September 20th, under Elon Musk xA The company launched a new one today AI Models Grok 4 FastAccomplishing close-to-Glog 4 in business and consumption-level assignments, with an average reduction of 40% reasoning tokens。
In the performance test, Grok 4 Fast's reasoning benchmark was equivalent to Grok 4, but the average reasoning used tokens reduced 40% and prices 98%。

For example, in the AIME 2025 toolless test, the correct rate was 92.0%, surpassing Grok 3 Mini and achieving significant advantage in mathematical reasoning tasks such as HTML 2025。
In search and information acquisition, Grok 4 Fast displays multitrip search performance in front. In the LMArena search arena, the Grok-4-fast-search ranked first in the 1163 Elo score and first in the 17; in the Chinese search and cross-platform data integration missions, the accuracy rate was significantly higher than that of the same model。
In LMArena 's Text Arena, Grok-4-fast (alias tahoe) ranked 8th, with performance comparable to grok-4-0709, highlighting its remarkable intellectual density. It is worth noting that all models of equal size are ranked 18 or behind。

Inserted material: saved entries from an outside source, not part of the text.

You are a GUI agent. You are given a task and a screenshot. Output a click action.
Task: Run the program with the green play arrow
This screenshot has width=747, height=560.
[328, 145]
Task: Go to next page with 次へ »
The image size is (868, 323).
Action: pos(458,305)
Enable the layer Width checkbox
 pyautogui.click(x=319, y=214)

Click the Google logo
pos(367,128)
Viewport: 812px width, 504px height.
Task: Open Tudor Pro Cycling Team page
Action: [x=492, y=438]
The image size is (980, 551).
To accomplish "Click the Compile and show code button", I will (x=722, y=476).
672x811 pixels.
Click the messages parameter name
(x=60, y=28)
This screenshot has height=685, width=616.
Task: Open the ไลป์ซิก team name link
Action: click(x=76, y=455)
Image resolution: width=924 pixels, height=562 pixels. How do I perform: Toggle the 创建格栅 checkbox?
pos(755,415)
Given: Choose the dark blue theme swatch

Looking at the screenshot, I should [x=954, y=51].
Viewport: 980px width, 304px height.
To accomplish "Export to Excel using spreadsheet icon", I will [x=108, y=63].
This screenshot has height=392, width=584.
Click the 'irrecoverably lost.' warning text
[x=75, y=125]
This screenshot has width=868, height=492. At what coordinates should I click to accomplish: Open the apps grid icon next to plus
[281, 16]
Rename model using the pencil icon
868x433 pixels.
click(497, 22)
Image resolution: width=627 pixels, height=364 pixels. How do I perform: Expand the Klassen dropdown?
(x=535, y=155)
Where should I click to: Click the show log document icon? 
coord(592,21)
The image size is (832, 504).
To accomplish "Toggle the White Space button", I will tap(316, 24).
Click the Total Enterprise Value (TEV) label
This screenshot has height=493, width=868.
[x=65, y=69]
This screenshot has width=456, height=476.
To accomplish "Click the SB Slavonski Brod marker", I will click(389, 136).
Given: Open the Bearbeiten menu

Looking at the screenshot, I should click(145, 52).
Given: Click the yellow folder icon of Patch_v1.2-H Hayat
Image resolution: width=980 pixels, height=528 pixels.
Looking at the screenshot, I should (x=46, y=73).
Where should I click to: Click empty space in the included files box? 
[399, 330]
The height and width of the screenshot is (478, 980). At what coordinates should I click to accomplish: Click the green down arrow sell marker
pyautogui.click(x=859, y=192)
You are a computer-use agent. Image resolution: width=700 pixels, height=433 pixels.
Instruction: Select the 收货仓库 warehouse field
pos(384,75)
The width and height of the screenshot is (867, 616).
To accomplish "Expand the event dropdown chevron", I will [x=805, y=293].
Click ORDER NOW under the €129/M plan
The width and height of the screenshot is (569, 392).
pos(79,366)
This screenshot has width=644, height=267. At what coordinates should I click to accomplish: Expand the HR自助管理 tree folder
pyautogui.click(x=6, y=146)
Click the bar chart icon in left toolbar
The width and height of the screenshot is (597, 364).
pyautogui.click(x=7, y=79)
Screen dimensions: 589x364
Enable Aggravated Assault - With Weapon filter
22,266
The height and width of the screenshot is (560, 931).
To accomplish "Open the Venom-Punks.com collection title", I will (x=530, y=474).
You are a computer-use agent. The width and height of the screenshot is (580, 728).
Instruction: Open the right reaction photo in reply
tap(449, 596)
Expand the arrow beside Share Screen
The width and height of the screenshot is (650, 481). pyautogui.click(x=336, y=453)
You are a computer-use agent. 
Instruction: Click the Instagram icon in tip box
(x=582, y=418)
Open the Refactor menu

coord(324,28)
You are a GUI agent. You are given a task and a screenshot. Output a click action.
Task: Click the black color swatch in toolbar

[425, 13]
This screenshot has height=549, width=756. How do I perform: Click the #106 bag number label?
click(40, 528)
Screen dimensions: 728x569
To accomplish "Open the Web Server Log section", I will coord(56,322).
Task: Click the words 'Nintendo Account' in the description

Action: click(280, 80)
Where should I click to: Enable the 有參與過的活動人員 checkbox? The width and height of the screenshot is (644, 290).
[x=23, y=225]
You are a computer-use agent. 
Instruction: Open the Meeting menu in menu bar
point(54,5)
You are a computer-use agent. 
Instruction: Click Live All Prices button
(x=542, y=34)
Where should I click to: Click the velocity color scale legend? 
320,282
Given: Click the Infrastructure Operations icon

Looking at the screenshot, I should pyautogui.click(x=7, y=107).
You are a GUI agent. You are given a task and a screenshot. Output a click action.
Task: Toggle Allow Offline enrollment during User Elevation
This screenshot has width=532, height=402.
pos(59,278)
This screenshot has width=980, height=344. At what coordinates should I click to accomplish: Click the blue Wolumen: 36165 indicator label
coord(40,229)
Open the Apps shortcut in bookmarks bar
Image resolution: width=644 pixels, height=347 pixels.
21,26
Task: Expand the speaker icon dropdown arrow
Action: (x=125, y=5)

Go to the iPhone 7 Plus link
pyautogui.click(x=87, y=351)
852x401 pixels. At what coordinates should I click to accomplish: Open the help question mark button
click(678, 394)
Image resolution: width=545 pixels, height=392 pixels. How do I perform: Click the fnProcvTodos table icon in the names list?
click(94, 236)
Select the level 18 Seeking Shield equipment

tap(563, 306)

With regard to architecture, Grok 4 Fast for the first time harmonized the long-chain reasoning model with the rapid response model into the same model and moved dynamically through the system. This not only reduces delays, but also further reduces the cost of Token, which applies to a variety of scenarios, such as real-time search, code execution, etc. Developer can adjust the depth of reasoning to different needs by xAI API。
Grok 4 Fast is now open to all users (including free users) and free of charge at the OpenRouter and Vercel AI Gateway ceilings。
In terms of API transfers, the cost of input per 1 million tokens is $0.20 (note: current exchange rate is about RMB 1.4), and the cost of output per 1 million tokens is $0.50 (current exchange rate is about RMB 3.6)。